Let’s define our custom inspector:
class MyInspector(fileOutputName: String, classpath: String) extends Inspector:
val file = new File(fileOutputName)
val bw = new BufferedWriter(new FileWriter(file))
def inspect(using Quotes)(tastys: List[Tasty[quotes.type]]): Unit =
import quotes.reflect.*
object Traverser extends TreeAccumulator[List[DefDef]]:
def foldTree(defdefs: List[DefDef], tree: Tree)(
owner: Symbol
): List[DefDef] =
val defdef = tree match
case d: DefDef =>
List(d)
case tree =>
Nil
foldOverTree(defdefs ++ defdef, tree)(owner)
end Traverser
tastys
.flatMap { tasty =>
val tree = tasty.ast
Traverser.foldTree(List.empty, tree)(tree.symbol)
}
.filter(_.symbol.docstring.nonEmpty)
.flatMap { defdef =>
val comment = Cleaner.clean(defdef.symbol.docstring.get).mkString(" ")
Option.when(!comment.isBlank && defdef.rhs != None)(
s"${astCode(defdef)}␟${byteCode(defdef)}␟${sourceCode(defdef, true)}␟${sourceCode(defdef, false)}␟${comment}\n"
)
}
.foreach(bw.write)
bw.close()
extension (s: String)
def removeNewLines: String =
s.replaceAll("\\p{C}|\\s+|\\r$|\\\\t|\\\\n|\\\\r", " ")
def astCode(using Quotes)(defdef: quotes.reflect.DefDef): String =
Extractors.showTree(defdef).removeNewLines
Once the inspector is defined, we can easily run it in one line:
TastyInspector.inspectAllTastyFiles(
Nil,
List(classpath.head),
classpath.tail.toList
)(
new MyInspector(coordinates, classpath)
)
Note: Certain classes, like Cleaner for deobfuscating Scaladoc comments or custom Extractors, have been borrowed from the dotty repository and can be found in our repository.

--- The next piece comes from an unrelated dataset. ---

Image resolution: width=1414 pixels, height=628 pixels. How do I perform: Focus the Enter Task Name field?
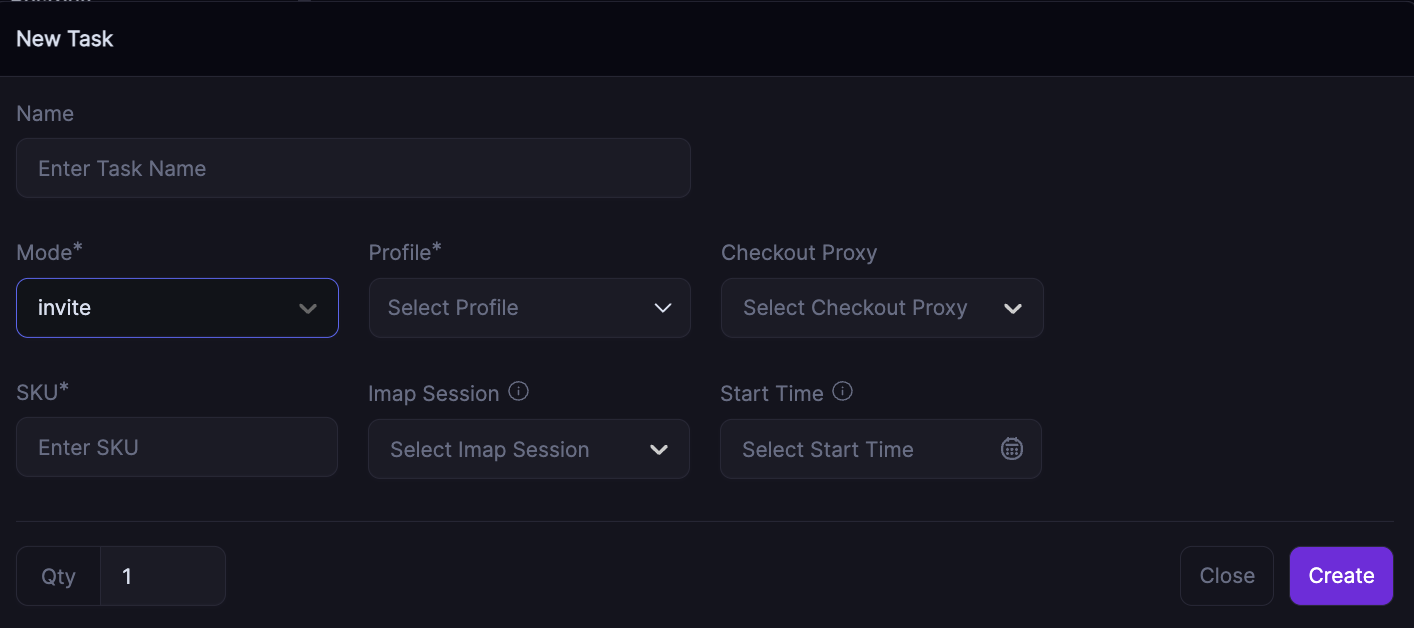[353, 168]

To obtain the source code, we can utilise a built-in compiler printer that converts the Tree into Scala code. It incurs minimal cost since the necessary files are already loaded. This process provides us with cleaned code, complete with resolved fully-qualified names and the removal of comments, performed by the scanner and parser phases.
def sourceCode(using Quotes)(
defdef: quotes.reflect.DefDef,
fullNames: Boolean
): String =
val sourceCode = Try(
SourceCode
.showTree(defdef)(SyntaxHighlight.plain, fullNames)
.removeNewLines
)
sourceCode.toOption.getOrElse("NO_SOURCECODE")
If there were internal errors in recovering the source code, we just discard faulty Trees and return a placeholder “NO_SOURCECODE.”
For bytecode, we opted to use the Apache BCEL library for simplicity. As we have the classpath, which consists of the jars fetched by coursier, everything is readily available.
def byteCode(using Quotes)(defdef: quotes.reflect.DefDef): String =
val reader = Try {
SyntheticRepository
.getInstance(ClassPath(classpath))
.loadClass(defdef.symbol.owner.fullName.replaceAll("\\$\\.", "\\$"))
.getMethods()
}
reader.toOption
.flatMap {
_.toList
.find(_.getName == defdef.symbol.name)
.map(_.getCode)
.filter(_ != null)
.map(x =>
Utility.codeToString(x.getCode, x.getConstantPool, 0, -1, true)
)
.map(_.toString.removeNewLines)
}
.getOrElse("NO_BYTECODE")
Similar to source code recovery, in some cases, it was simpler to exclude unknown synthetic Scala classes and return “NO_BYTECODE” instead of searching for their correct names in bytecode class files.
By utilising these methods, you can automatically extract data from all Scala 3 libraries indexed by Scaladex.
We have had the opportunity to work with the Scala 3 decompiler mechanism and have found numerous benefits. For one project, we specifically required the ASTs of methods and their corresponding comments.
However, we can utilise this mechanism to extract various data related to code structure for statistical analysis or machine learning tasks. Throughout our usage of TastyInspector, we encountered internal errors that prevented the parsing of certain libraries into the Scala AST model. To ensure the correct reading of all produced TASTy files, we suggest considering the inclusion of these scripts as an additional step in the Scala Community Build.
The functional scripts can be found in our repository ScalaTastiesScrapper. Overall, our experience with the Scala 3 decompiler has provided us with valuable insights and expanded possibilities for its effective utilisation. Go try it out yourself.